[START Data for this exercise]

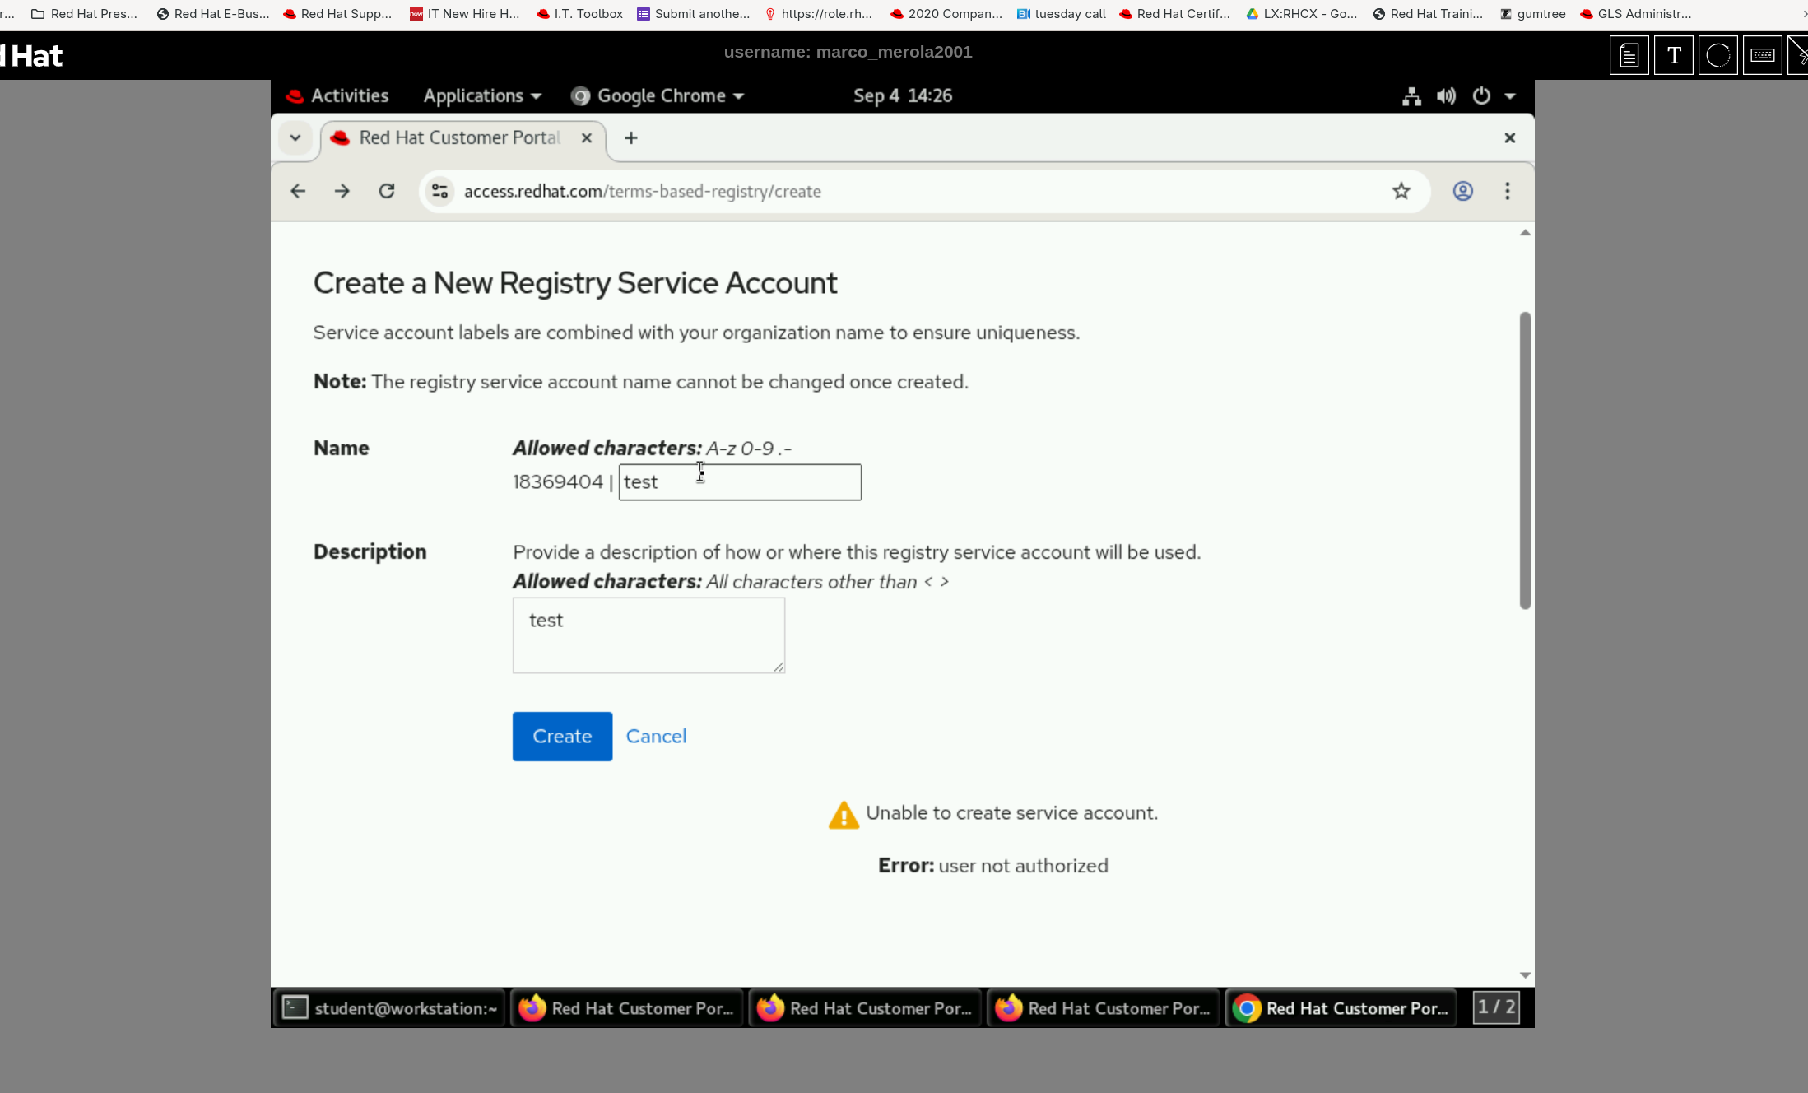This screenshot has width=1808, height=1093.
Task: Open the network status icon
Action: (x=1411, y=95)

[END Data for this exercise]
[START Data for this exercise]

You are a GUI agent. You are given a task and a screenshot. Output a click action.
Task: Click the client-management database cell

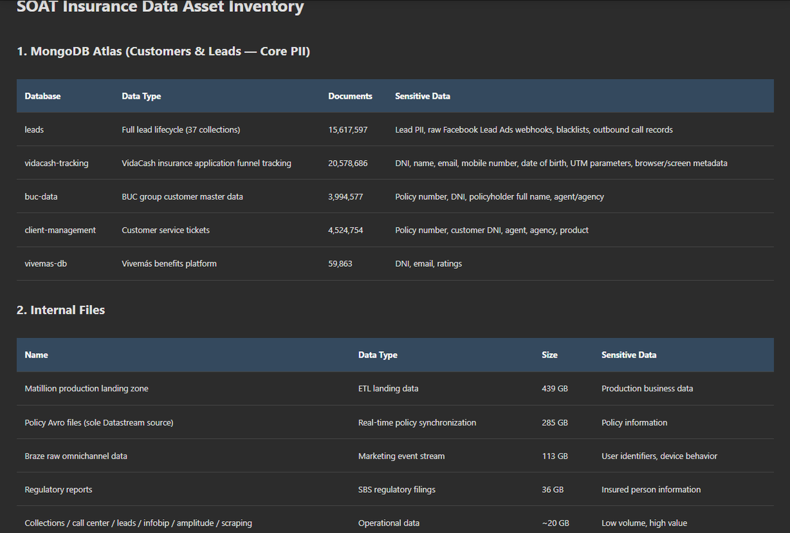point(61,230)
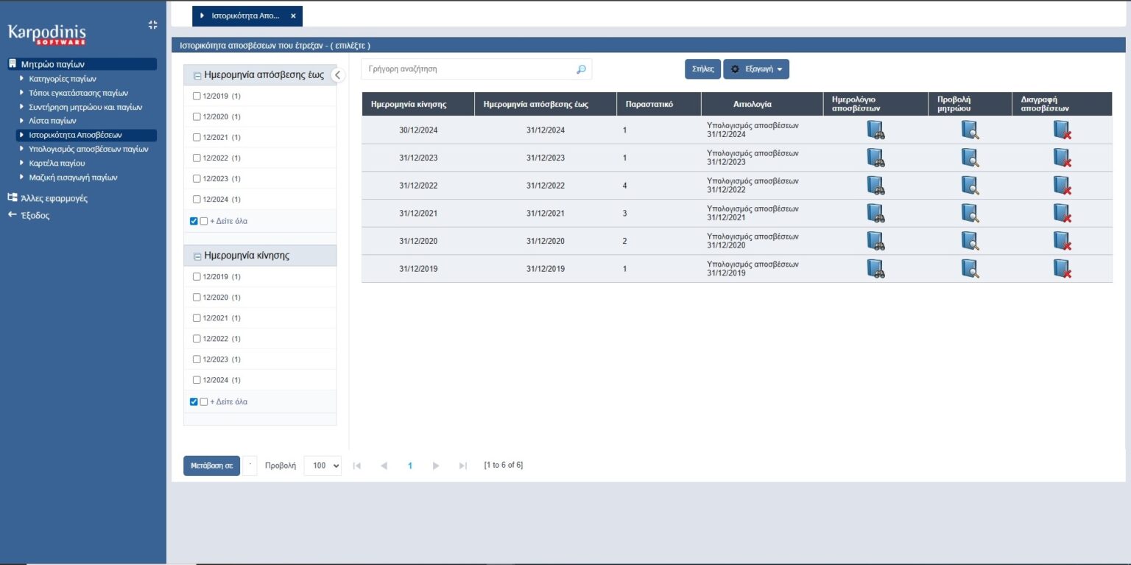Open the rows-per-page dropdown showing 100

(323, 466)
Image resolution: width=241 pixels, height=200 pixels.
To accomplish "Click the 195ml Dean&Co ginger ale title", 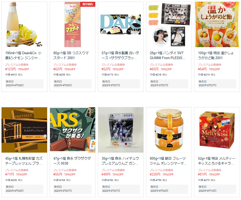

[END Data for this exercise]

_What to produce_
Put the part of the listing that opens with the line containing "This screenshot has width=1808, height=1093." and closes with the line containing "Action: (x=1411, y=95)" into a Markdown table with the columns Row and Line, giving each line its row number and leaving out blank lines. Leave the pictures out of your answer.

_Solution to this exercise_
| Row | Line |
|---|---|
| 1 | This screenshot has width=1808, height=1093. |
| 2 | Task: Open the network status icon |
| 3 | Action: (x=1411, y=95) |